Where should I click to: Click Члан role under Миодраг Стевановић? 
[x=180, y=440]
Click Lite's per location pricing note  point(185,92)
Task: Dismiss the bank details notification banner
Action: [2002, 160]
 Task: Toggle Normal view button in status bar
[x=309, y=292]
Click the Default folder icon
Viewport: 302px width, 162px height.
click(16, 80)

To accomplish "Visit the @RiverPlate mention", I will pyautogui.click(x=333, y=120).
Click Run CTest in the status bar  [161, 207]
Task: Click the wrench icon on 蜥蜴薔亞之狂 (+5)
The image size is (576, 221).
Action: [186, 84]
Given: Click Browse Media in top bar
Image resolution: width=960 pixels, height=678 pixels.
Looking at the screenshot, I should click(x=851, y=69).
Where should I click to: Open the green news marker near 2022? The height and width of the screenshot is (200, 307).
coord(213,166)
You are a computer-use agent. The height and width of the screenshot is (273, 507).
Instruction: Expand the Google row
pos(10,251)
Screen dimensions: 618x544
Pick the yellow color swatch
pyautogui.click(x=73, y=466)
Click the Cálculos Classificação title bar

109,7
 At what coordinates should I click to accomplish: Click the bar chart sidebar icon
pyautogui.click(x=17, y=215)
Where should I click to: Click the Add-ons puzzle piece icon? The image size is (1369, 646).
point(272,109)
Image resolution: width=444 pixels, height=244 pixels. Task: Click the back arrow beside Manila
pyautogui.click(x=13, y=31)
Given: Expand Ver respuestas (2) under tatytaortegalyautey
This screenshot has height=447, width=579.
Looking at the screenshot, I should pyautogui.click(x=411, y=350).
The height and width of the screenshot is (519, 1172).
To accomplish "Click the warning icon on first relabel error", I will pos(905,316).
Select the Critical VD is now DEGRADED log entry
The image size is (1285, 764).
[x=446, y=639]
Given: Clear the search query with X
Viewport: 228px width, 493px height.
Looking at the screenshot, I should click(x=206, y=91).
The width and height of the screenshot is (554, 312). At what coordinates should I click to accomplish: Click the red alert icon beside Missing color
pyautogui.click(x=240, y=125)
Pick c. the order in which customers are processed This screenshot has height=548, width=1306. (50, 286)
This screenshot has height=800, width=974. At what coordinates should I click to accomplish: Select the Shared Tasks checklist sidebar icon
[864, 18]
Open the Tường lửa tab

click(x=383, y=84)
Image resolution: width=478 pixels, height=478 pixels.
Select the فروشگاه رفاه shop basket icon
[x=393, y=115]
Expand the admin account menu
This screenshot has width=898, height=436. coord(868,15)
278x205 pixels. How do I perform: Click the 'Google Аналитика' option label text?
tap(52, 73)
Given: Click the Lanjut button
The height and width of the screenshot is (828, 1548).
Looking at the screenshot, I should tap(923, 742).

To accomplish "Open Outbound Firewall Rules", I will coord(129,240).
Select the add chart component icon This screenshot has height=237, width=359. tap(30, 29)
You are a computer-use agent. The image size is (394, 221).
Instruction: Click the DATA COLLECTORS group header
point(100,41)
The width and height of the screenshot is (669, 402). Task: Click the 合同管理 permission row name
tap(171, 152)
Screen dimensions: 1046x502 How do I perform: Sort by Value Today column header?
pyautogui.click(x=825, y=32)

+-------+

◆ **TASK OBJECTIVE**: Track down every line of the material containing the string "Given", and copy it.

◆ **WRITTEN RESPONSE**:
Given: Click Browse Media in top bar
Given: Expand Ver respuestas (2) under tatytaortegalyautey
Given: Clear the search query with X
Given: Click the Lanjut button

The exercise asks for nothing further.